While visiting a friend in Florida we saw a coconut palm with a ripe fruit (called a drupe). We were about to see Russ’ nieces in Disney World and thought they might get a kick out of seeing what a green coconut with the husk looks like, so we asked, and when it dropped we picked it up. We didn’t have any tools though, so while we had an interesting artifact, that’s all it was. We kept thinking about ways to get into it, but without the proper tools we also kept imagining lost fingers. By the the time we got home, the husk was dry and brown.
Deciding what to do with it was a bit more difficult. I had seen an entire production in Hawaii with an immature green coconut and a machete. We were driving around the Big Island on one of those roads with the warning signs about the potential for unexpected floods and wondering if there was a surprise waiting in the roadway ahead. There was, but it was the Coconut King. He had long dreads bouncing off his shirtless shoulders, a Jamaican accent, a song and a machete. It was quite a production and there was no way to watch it all and then choose not to buy the coconut from him. The milk was sweet and the entertainment was a treat.
If you don’t have the benefit of meeting the Coconut King, there are plenty of instructions for a green coconut, even video on the internet. There are also a lot of instructions for how to open a brown coconut that has had the husk removed, but everything useful for what we had, a brown coconut with the thick brown husk still intact required the strong and skilful use of a machete.

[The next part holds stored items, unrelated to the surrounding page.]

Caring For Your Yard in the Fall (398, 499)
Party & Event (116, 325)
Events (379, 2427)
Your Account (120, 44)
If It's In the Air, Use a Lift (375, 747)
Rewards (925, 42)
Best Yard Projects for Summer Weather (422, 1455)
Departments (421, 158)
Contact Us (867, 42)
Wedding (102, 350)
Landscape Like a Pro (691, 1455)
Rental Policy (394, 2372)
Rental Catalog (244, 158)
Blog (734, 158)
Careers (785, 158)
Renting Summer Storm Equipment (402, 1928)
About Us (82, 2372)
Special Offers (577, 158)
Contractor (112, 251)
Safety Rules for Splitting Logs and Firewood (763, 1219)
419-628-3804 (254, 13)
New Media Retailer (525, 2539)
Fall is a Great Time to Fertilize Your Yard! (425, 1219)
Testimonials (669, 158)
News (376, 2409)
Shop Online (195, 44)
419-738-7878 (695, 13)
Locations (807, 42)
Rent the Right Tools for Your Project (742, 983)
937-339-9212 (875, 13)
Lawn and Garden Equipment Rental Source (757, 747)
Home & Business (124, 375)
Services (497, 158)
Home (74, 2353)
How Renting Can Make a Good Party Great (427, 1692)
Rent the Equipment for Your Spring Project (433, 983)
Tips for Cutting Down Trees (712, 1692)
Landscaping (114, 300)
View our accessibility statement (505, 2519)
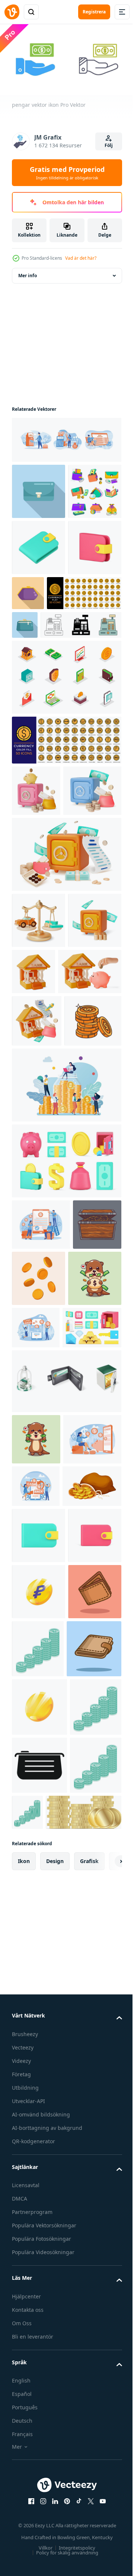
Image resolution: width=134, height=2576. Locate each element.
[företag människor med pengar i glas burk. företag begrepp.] (65, 1354)
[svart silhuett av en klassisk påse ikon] (39, 2413)
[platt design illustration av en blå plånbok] (102, 699)
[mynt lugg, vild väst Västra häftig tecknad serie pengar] (40, 1290)
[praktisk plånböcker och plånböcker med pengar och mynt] (38, 544)
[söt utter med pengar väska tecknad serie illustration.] (38, 1604)
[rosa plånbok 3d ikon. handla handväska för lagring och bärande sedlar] (38, 657)
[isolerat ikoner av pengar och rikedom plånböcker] (65, 1707)
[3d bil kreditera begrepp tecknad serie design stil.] (38, 1081)
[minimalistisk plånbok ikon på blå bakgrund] (38, 488)
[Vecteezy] (11, 11)
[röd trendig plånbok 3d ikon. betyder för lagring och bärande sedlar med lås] (38, 2011)
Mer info (27, 272)
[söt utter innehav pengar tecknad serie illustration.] (36, 1765)
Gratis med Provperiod (67, 172)
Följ (109, 145)
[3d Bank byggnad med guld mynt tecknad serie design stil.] (89, 1132)
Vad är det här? (80, 258)
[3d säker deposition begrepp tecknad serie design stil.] (38, 1137)
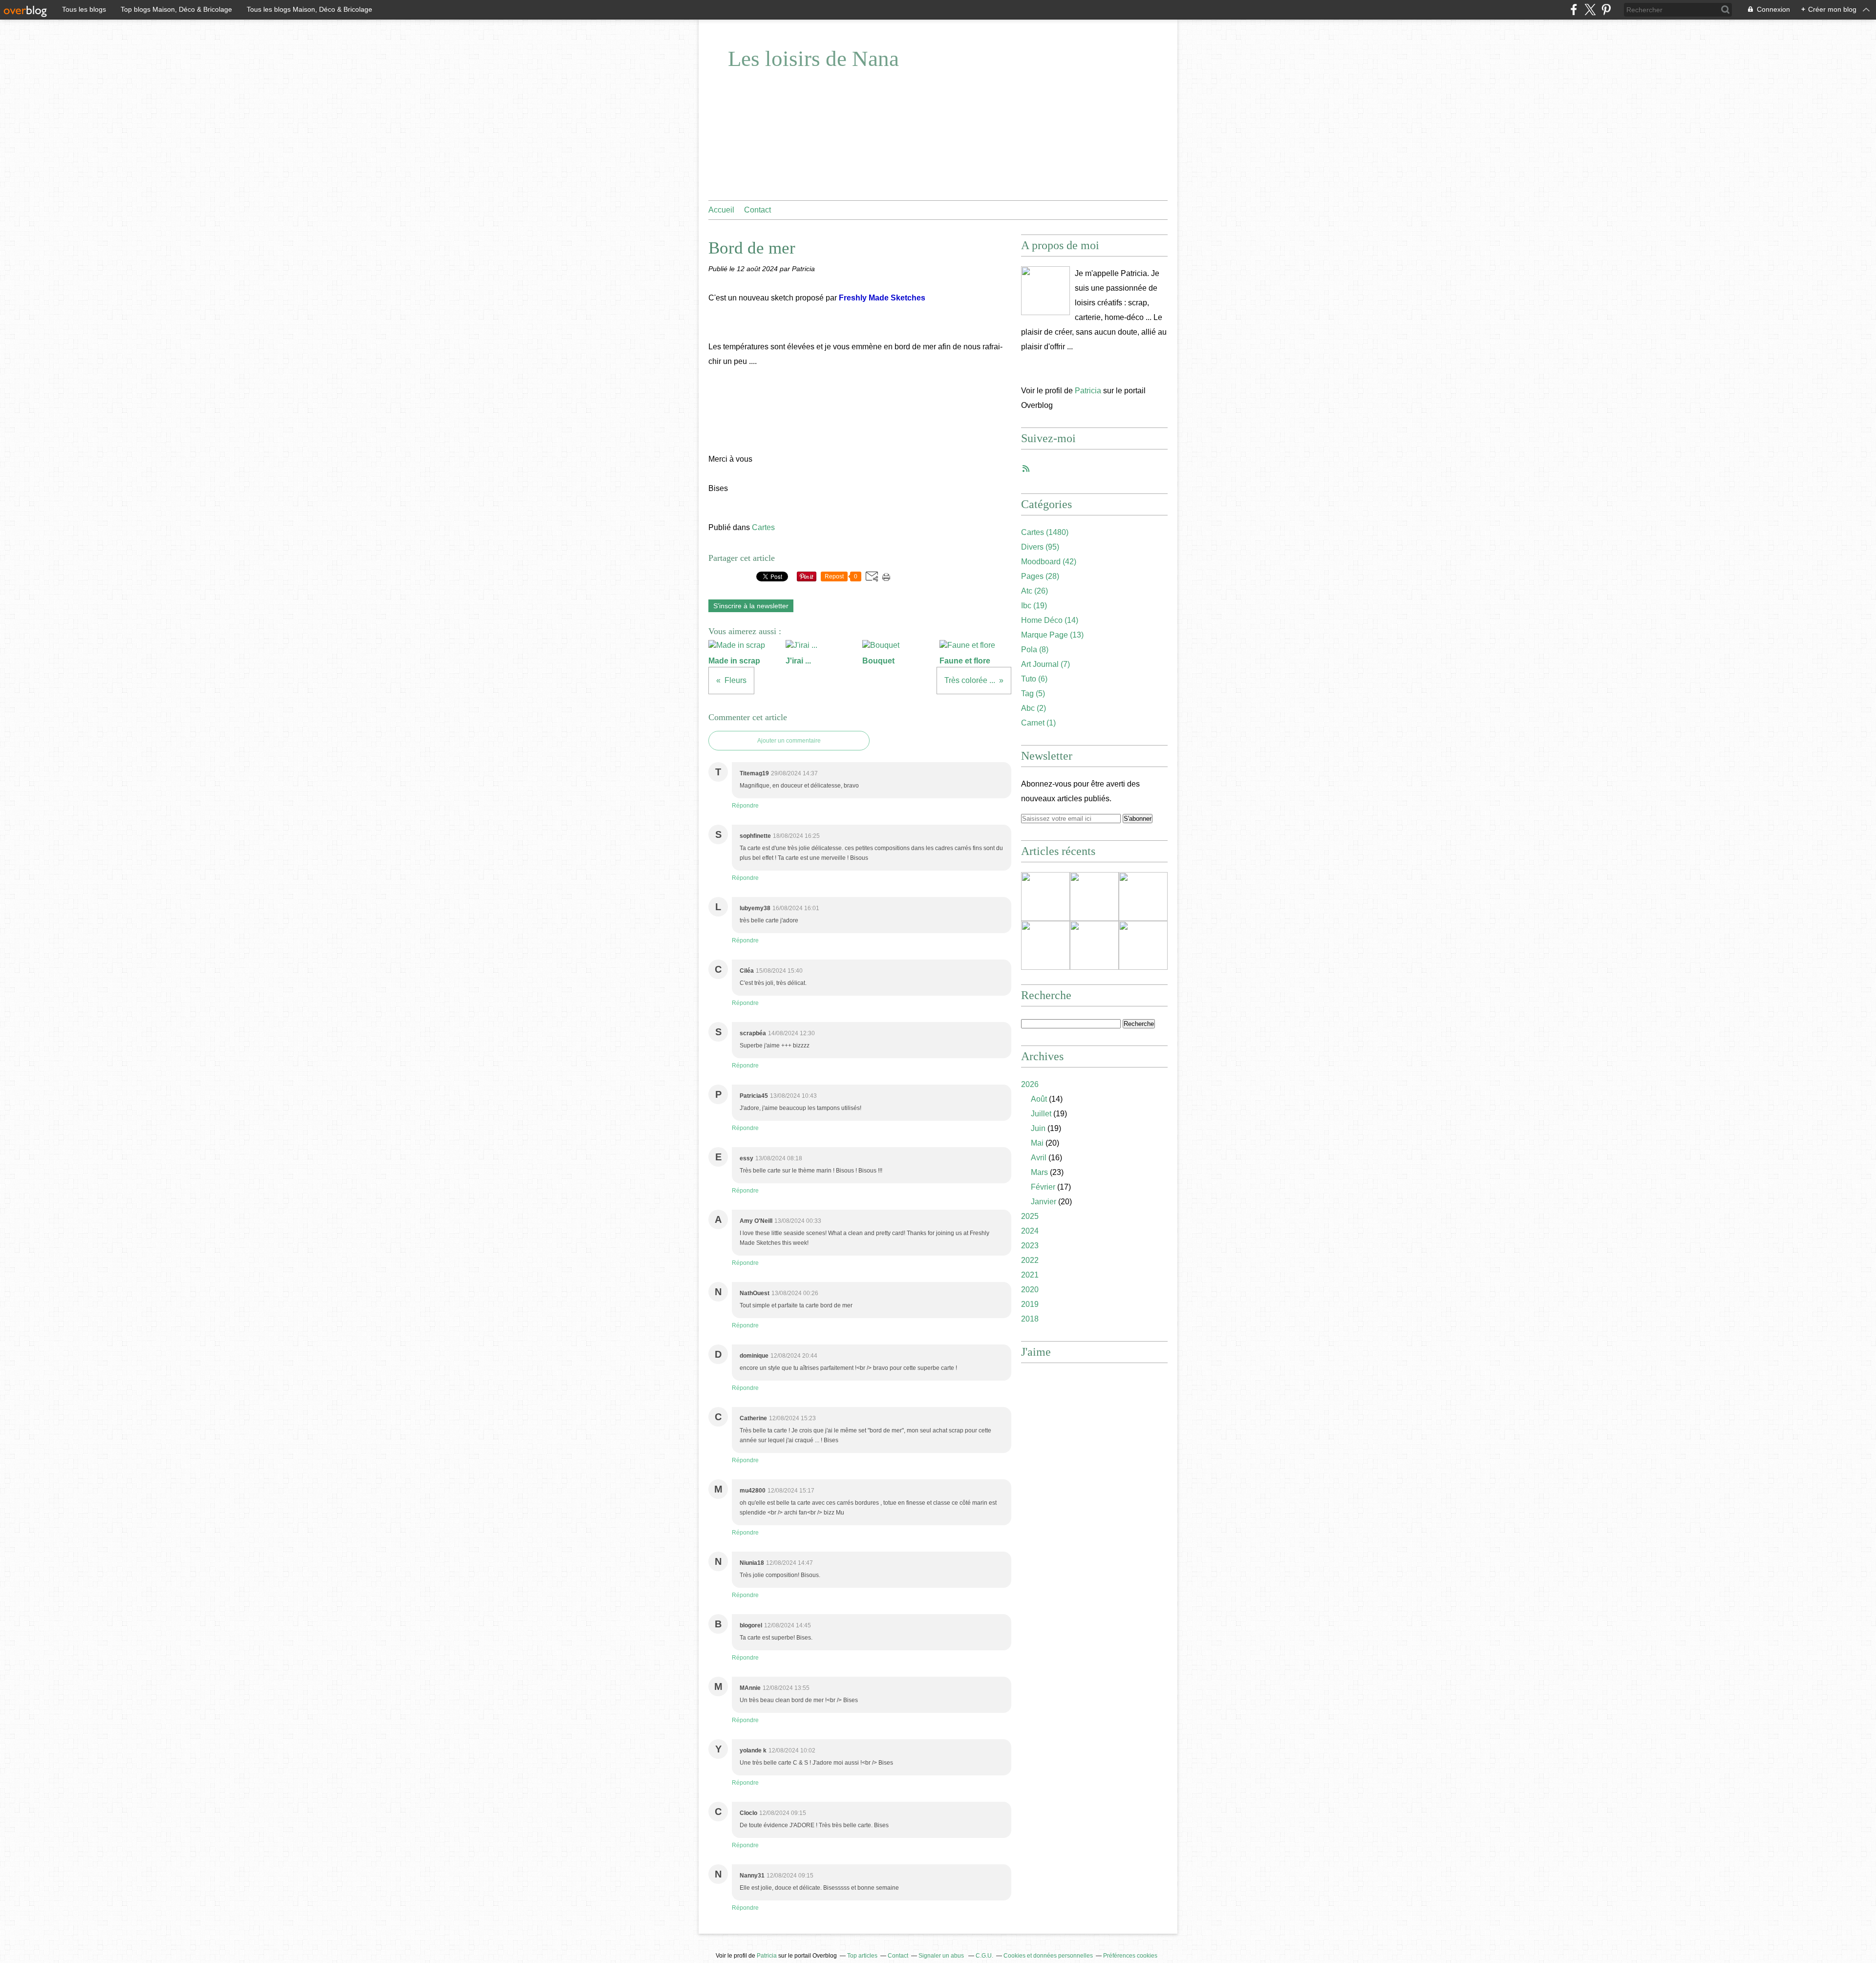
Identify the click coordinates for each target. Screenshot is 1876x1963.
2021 (1030, 1275)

Russ had seen a woman in an apartment complex take a green coconut and beat it on the curb until the husk fell away, so we decided to try that method. It was the safest of all ideas under consideration, but the previously soft green flesh was dried and stringy. You could see the fibers that make planters, door mats and the like very well. Trying to remove it by curb method was slow going. We were reluctant to take the machete route, seeing those tough fibers. The hammer was on hand so Russ turned it around and used the claw side. That was working much better, but still slow going. One of the demonstrations on the internet used a saw, so he cut off a portion of the end with a saw and started again with the claw hammer.
At one point, he was afraid that he pierced the shell and would loose the milk. The eyes appeared to be exposed, so he jumped ahead to the place where you pierce the eyes with a nail and about a cup of milk came out.
Then he continued with the claw hammer. Soon much of the nut was exposed and it seemed that breaking it apart and removing it from the husk rather than removing the husk from the nut was the route to take. We also got about a cup of coconut meat from this. The meat was very soft and tender, the softest I’ve ever encountered, with a more delicate flavour than dried coconut.
Russ’ Grandmother reportedly has the best coconut recipe on the planet and fresh coconut is supposed to be one of her tricks, so we will give it a try and see how it turns out.
In the mean time, a friend shared this adult recipe with me. Now this is purely for the purpose of education and by no means a recommendation. Insert all the usual “Don’t try this at home disclaimers” here. Here goes… Apparently torpedo juice (fuel for torpedos) is (or was) very like the Everclear 190 proof beverage that you can get in the liquor store, I’m sure you can see where I’m going with this. A popular coconut treatment when torpedos and coconuts shared the Pacific Theater was to pierce the eyes on a coconut with an ice pick, then fill the coconut with the 190 proof torpedo or human fuel. Then you fill the icepick holes with toothpicks and set it aside. When the toothpicks shoot out of the coconut, your treat is ready. Something tells me that there’s another story here! My imagination runs with all kinds of catastrophe that might befall the person who attempts this with the flying toothpicks and strong alcohol involved. But when “Eat drink and be merry, for tomorrow we may die,” is the prevailing mood, I can see how the risk/benefit trade-off gains a different perspective from the every day life that most of us know.